◆ **Stored items**:
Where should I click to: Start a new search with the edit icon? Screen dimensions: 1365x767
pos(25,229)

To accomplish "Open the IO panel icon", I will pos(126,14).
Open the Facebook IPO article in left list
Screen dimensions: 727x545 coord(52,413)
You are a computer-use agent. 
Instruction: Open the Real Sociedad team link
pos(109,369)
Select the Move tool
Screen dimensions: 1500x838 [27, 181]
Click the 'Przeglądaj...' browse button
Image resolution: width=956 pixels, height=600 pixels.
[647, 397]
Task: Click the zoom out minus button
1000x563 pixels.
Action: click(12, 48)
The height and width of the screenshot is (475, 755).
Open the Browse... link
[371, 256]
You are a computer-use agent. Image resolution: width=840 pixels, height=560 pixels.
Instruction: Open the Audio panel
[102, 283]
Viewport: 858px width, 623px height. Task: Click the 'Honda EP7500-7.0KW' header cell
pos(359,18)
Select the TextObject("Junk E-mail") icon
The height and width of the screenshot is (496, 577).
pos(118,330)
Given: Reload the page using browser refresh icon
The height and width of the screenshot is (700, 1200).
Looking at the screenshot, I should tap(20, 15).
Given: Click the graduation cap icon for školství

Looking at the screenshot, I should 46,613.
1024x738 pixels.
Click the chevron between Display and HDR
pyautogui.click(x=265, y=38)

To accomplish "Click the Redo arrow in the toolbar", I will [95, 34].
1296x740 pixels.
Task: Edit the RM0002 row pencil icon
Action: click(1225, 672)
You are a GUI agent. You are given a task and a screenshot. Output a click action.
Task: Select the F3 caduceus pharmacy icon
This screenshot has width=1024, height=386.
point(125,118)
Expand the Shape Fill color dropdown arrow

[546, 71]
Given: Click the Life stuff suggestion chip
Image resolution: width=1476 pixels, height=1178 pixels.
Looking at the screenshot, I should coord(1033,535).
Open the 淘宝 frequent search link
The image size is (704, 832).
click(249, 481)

◆ **Directions**:
Look above for the line containing "You are a computer-use agent. Image" and the line containing "You are a GUI". Transcribe both, with the lines between them, exactly.

◆ **Reply**:
You are a computer-use agent. Image resolution: width=840 pixels, height=560 pixels.
Instruction: Open the Audio panel
[102, 283]
Viewport: 858px width, 623px height. Task: Click the 'Honda EP7500-7.0KW' header cell
pos(359,18)
Select the TextObject("Junk E-mail") icon
The height and width of the screenshot is (496, 577).
pos(118,330)
Given: Reload the page using browser refresh icon
The height and width of the screenshot is (700, 1200).
Looking at the screenshot, I should tap(20, 15).
Given: Click the graduation cap icon for školství

Looking at the screenshot, I should 46,613.
1024x738 pixels.
Click the chevron between Display and HDR
pyautogui.click(x=265, y=38)

To accomplish "Click the Redo arrow in the toolbar", I will [95, 34].
1296x740 pixels.
Task: Edit the RM0002 row pencil icon
Action: click(1225, 672)
You are a GUI agent. You are given a task and a screenshot. Output a click action.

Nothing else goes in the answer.